While formal training may be on the decline, that’s not at all concerning to Pete Sanborn, managing director of the human capital advisory team at Aon. Rather, he says, the finding signifies the continuation of a move away from formal training in favor of more informal coaching and development from managers and co-workers, which he says is far more effective.
Sanborn wasn’t at all surprised that Axonify found 43% of employees who receive formal training say it’s ineffective. He interprets that as a sign that organisations need to branch out beyond traditional training methods and seek to meet employees’ individual needs.
“Just offering a programme doesn’t necessarily mean that people are really going to learn from it or that it’s even relevant to their particular needs,” says Sanborn. “Companies should be exploring more effective ways for people to learn and looking at more individualised training, which is much more effective.”
According to Leaman, employers are “going wrong all over the place,” beginning with a rigid adherence to one-size-fits-all training and the old-fashioned approach of “getting people into a classroom and fire-hosing them with so much information that may or may not be relevant to them.”
A far better method, she says, would be to assess the skill set, background and experience of each individual employee and design a development plan that recognises what they bring to the job and what they are lacking.
Employers should also endeavor not only to give employees the training they need to do their job effectively now, but also recognise new skills that will be required in the future and better prepare staff for new roles and promotions, says Sanborn.
According to Ravin Jesuthasan, a managing director at Willis Towers Watson, companies are starting to recognise that the workforce of the future will require radical and continuous reskilling.
“The greatest challenge facing HR leaders is how they will meet this [reskilling] need,” says Jesuthasan. “Doing so requires a re-prioritisation of investments and for HR leaders to approach learning very differently, adopting a more nuanced approach that taps the broader learning ecosystem that has developed over the last few years.”
While 80% of respondents to the Axonify study say it’s important to receive regular, frequent training, so they don’t forget the information, employers are hindered by their reliance on “one-and-done training,” viewing it as a “check-the-box activity,” rather than something that is ongoing and continuous, Leaman says.

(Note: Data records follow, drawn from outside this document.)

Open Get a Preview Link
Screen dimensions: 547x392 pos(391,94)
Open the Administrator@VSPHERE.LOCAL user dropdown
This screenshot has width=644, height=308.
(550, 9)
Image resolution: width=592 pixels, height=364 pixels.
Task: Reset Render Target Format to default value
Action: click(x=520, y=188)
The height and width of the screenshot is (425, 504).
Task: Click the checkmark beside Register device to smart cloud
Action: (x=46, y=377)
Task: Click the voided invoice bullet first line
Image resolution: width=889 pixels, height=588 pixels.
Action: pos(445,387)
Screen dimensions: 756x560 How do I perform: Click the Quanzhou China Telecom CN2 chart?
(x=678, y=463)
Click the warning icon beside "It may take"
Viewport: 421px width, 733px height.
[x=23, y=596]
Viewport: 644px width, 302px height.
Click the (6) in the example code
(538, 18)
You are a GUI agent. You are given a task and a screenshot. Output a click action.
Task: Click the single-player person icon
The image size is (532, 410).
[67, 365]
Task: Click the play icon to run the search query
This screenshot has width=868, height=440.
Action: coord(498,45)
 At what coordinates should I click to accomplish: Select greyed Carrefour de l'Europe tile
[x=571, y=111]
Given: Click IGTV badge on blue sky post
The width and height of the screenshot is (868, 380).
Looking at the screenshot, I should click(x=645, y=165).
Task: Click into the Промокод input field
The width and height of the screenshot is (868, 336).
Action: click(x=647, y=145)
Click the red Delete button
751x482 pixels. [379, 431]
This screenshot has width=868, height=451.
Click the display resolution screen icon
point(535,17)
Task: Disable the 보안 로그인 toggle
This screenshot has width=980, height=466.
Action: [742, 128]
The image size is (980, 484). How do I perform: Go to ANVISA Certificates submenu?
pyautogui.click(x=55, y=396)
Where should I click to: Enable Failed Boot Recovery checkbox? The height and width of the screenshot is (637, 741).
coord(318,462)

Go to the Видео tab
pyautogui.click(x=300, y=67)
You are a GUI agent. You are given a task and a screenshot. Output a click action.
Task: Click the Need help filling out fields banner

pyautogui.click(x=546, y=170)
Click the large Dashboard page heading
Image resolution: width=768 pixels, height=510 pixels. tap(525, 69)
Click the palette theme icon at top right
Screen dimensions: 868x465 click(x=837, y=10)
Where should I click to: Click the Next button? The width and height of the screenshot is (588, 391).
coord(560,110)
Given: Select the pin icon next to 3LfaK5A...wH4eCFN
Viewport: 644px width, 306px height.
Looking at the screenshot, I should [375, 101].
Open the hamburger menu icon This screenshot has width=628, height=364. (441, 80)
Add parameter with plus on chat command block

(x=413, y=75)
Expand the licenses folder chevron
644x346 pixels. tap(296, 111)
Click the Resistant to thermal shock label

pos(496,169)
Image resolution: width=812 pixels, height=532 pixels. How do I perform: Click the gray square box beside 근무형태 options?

As millennials increasingly make their mark on the workplace, employers may find themselves forced to rethink their training approach or risk losing this valued block of employees. Three-quarters of millennials place a high importance on "anytime/anywhere" training, while nearly as many (74%) say they value short training sessions.
According to Jesuthasan, that’s likely to drive employers to adopt a more “continuous and bite-sized” approach to training, as they seek to attract and retain talented workers.
With 92% of employees saying the right kind of workplace training positively impacts their engagement on the job, rethinking how they deliver training needs to be at the top of HR leaders’ agenda, says Sanborn.
“You’ve got to be thinking about the capability requirements now and in the future and how you can do a better job of developing people to meet those needs,” says Sanborn. “You might have a great rewards programme, or you might do well in one area, like leadership development, but if you’re not creating the right kind of skills for the future, it will negatively impact the competitiveness of your business.”